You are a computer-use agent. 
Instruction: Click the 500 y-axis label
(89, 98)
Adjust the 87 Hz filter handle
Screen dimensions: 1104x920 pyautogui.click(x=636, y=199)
- - - - - - -
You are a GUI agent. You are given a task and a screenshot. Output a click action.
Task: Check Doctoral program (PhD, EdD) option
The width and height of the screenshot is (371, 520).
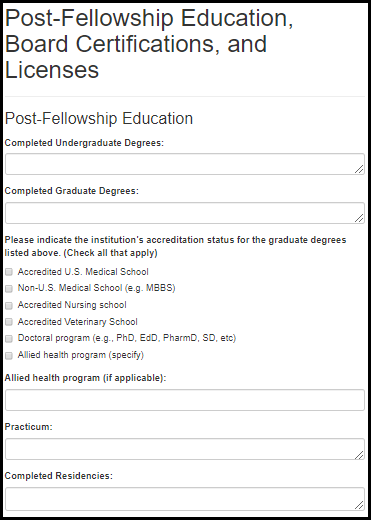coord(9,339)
- - - - - - -
*How to complete this task:*
Filter the preceding entries down to the lines with "agent".

*Output of the task:*
You are a computer-use agent. 
You are a GUI agent. You are given a task and a screenshot. Output a click action.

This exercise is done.